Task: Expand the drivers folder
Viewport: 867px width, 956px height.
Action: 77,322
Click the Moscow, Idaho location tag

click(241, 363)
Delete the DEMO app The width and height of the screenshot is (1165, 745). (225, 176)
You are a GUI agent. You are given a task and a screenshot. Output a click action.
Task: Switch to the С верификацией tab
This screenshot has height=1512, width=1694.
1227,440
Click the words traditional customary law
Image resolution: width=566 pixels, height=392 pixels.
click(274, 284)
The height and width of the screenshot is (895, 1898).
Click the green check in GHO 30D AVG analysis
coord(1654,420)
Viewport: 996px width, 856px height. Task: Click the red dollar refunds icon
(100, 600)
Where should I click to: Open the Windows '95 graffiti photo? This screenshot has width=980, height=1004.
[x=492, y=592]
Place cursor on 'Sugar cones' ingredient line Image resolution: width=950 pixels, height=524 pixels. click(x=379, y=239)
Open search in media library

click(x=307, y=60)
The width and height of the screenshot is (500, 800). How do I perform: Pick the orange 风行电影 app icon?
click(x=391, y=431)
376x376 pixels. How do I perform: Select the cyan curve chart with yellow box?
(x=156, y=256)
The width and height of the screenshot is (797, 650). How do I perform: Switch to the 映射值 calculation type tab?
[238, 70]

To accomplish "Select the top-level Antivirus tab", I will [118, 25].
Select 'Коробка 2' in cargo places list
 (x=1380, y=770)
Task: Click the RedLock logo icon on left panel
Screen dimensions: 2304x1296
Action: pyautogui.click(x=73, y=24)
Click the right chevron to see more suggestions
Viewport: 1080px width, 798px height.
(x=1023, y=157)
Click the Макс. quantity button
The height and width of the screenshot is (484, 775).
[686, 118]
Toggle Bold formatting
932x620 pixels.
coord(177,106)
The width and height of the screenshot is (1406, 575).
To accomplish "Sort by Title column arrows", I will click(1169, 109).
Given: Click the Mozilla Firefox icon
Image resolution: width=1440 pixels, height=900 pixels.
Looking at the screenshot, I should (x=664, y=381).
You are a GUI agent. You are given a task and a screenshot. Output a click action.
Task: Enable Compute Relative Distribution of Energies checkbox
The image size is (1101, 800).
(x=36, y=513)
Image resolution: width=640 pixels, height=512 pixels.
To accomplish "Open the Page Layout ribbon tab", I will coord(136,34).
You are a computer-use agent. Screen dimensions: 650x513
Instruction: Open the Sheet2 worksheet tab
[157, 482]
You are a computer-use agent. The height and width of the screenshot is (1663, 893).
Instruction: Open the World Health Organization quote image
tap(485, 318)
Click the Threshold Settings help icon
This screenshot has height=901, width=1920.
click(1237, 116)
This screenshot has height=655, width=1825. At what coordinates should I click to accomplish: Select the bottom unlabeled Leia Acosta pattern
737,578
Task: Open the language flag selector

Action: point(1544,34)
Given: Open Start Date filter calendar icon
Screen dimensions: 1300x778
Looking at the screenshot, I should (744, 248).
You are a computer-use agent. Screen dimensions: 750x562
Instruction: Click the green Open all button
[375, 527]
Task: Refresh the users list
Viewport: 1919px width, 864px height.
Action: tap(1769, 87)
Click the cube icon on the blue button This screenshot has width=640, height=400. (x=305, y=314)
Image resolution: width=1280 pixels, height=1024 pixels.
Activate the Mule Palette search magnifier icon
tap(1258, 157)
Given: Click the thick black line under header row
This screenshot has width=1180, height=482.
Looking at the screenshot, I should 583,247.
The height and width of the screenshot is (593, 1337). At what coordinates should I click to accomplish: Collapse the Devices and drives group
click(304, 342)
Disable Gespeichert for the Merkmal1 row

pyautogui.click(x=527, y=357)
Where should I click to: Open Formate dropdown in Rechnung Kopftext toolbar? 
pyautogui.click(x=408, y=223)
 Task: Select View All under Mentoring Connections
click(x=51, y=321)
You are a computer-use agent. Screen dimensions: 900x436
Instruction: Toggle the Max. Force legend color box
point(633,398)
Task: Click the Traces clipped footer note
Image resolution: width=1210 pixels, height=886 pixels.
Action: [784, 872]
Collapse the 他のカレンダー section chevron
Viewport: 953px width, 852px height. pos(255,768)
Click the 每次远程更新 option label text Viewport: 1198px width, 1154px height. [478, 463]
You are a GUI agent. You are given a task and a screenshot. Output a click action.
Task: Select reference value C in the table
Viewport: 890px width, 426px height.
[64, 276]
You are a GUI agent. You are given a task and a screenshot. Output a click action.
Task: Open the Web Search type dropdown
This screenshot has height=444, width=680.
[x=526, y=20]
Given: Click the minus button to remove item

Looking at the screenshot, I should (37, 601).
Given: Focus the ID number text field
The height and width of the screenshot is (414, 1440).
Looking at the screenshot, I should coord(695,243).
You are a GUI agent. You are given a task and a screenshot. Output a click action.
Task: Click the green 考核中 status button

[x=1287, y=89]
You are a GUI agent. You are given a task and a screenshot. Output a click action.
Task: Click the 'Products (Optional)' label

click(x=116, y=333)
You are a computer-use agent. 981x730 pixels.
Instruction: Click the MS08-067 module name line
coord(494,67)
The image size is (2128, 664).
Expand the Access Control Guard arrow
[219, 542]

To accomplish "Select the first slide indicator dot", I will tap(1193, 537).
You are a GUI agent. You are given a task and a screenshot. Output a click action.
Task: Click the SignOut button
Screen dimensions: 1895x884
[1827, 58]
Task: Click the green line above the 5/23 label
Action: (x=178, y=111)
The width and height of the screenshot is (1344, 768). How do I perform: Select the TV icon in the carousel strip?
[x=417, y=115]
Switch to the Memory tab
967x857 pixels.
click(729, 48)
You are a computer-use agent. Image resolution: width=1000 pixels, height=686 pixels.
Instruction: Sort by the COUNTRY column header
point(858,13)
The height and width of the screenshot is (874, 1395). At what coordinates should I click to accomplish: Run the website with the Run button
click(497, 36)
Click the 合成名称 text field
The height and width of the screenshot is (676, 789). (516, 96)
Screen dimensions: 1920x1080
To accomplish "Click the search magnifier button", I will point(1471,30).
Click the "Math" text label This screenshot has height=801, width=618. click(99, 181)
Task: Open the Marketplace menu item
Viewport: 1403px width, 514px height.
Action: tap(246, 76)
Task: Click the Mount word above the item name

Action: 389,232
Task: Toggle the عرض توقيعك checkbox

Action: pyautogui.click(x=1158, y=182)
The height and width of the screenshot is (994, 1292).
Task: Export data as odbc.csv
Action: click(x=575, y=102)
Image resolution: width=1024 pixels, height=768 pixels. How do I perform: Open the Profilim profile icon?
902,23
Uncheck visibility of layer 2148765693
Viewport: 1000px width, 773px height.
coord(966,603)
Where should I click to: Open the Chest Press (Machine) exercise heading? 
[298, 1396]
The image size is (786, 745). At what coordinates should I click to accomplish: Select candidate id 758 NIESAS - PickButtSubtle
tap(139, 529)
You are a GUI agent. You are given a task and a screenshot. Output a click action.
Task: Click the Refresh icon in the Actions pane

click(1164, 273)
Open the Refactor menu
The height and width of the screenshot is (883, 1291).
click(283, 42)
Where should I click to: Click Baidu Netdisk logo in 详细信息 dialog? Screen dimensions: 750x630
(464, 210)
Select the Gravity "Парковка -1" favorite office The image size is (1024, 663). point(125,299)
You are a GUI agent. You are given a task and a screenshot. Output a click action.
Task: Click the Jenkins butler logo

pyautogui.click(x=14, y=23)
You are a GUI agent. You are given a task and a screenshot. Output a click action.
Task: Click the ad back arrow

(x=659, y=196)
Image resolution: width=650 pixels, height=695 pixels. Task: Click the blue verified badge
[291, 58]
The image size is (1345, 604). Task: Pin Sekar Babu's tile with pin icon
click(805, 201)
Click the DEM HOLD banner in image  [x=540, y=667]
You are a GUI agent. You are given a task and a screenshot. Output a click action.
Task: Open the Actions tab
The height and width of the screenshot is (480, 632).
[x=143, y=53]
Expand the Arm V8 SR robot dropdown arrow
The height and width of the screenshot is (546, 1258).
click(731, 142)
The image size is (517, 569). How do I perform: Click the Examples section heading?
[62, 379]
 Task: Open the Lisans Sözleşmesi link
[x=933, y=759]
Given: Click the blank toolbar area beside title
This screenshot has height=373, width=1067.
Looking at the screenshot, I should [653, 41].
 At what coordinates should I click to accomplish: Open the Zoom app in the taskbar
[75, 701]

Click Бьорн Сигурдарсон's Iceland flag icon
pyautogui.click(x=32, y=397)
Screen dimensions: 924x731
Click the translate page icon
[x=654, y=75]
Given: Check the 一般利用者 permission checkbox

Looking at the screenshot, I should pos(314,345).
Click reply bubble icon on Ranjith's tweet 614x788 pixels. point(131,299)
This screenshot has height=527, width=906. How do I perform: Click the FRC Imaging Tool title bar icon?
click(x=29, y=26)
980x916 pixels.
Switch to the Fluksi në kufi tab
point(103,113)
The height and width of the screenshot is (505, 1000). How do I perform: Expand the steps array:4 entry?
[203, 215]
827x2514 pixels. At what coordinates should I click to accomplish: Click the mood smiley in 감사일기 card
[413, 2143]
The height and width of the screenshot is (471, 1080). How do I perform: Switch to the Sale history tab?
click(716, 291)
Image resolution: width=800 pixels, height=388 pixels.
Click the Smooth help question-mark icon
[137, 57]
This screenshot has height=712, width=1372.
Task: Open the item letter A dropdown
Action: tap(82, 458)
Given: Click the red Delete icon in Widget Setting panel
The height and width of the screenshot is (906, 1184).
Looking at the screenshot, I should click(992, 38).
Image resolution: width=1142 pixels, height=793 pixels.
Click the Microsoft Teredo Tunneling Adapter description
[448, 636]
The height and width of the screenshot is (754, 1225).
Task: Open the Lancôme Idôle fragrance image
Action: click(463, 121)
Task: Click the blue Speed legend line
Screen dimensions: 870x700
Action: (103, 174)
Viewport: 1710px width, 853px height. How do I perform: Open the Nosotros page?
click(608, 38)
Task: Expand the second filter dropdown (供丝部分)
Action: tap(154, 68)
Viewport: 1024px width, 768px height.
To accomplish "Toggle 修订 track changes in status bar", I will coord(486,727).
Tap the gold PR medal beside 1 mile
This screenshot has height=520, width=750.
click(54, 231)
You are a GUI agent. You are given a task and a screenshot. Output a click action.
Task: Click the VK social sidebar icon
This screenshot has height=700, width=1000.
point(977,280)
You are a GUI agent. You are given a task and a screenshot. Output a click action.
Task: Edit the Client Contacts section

++++++

# Work order
Count how many of the lines in the material include the word "panel", and state that number without anything else.

# Task response
2